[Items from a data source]

────────────────────

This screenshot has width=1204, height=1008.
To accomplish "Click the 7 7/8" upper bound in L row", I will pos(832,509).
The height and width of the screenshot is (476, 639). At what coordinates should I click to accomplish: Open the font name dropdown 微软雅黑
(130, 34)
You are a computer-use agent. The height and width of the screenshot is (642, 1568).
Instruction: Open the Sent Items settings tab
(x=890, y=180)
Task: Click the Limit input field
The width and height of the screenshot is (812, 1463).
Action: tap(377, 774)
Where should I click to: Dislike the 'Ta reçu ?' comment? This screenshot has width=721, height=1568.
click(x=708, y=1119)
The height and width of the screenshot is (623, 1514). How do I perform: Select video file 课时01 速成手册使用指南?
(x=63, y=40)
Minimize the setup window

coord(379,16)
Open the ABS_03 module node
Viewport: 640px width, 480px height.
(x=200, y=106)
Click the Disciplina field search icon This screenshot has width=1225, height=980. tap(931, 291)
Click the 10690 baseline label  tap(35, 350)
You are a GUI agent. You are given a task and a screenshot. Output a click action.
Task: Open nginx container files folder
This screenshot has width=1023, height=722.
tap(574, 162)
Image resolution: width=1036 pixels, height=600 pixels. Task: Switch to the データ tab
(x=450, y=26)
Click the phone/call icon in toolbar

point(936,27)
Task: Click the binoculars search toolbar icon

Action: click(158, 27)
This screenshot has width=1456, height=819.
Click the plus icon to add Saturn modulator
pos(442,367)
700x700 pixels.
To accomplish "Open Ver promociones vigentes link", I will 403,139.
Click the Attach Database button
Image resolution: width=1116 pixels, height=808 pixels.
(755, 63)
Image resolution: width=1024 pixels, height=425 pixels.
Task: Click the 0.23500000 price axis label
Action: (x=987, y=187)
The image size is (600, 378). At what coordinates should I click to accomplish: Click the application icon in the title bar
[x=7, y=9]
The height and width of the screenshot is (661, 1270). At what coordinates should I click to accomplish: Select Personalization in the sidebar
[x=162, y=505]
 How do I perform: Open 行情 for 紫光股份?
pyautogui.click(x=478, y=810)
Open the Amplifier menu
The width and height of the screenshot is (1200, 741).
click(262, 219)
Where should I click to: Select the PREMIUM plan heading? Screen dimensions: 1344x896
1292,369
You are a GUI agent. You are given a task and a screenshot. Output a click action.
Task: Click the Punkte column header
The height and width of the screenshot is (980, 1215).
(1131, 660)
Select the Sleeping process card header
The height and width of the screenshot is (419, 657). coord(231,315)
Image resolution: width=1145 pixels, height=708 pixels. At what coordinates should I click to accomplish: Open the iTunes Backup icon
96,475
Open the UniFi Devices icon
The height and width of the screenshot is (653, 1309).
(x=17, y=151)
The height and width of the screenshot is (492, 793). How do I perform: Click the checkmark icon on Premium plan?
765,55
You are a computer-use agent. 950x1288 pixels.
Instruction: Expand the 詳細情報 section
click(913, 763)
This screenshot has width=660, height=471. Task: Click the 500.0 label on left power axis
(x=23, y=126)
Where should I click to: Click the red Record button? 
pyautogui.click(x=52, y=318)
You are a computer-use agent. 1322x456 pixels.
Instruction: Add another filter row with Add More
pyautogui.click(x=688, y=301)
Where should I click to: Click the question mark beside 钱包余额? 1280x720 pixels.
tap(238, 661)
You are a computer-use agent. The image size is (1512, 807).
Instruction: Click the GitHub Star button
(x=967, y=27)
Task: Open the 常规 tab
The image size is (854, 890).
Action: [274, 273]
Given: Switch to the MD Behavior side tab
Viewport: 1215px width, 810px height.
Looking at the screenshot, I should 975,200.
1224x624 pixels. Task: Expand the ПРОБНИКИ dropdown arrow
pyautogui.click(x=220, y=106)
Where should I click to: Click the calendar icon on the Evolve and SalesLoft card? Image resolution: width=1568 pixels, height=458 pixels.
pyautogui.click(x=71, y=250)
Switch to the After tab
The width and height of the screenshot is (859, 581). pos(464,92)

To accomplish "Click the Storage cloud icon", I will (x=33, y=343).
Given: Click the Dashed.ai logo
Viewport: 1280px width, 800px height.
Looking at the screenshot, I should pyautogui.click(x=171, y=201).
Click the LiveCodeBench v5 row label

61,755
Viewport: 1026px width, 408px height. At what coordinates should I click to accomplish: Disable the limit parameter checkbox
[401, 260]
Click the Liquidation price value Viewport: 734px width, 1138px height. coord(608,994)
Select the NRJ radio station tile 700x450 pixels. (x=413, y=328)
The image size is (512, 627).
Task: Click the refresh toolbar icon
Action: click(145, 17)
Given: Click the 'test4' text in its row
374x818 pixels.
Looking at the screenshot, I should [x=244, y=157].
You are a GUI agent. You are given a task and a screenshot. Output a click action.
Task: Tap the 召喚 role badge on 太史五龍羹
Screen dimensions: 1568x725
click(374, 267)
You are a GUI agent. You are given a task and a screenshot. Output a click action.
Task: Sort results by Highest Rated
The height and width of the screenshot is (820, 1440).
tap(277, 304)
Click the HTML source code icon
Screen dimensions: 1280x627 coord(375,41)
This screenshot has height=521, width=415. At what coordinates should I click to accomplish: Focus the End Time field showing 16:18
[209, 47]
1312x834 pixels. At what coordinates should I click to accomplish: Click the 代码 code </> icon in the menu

────────────────────

INSTRUCTIONS FOR THE TASK
Please transcribe exactly the line containing "374x818 pixels." and every line after it to the end of the data, and no other lines.

YOUR RESPONSE
374x818 pixels.
Looking at the screenshot, I should [x=244, y=157].
You are a GUI agent. You are given a task and a screenshot. Output a click action.
Task: Tap the 召喚 role badge on 太史五龍羹
Screen dimensions: 1568x725
click(374, 267)
You are a GUI agent. You are given a task and a screenshot. Output a click action.
Task: Sort results by Highest Rated
The height and width of the screenshot is (820, 1440).
tap(277, 304)
Click the HTML source code icon
Screen dimensions: 1280x627 coord(375,41)
This screenshot has height=521, width=415. At what coordinates should I click to accomplish: Focus the End Time field showing 16:18
[209, 47]
1312x834 pixels. At what coordinates should I click to accomplish: Click the 代码 code </> icon in the menu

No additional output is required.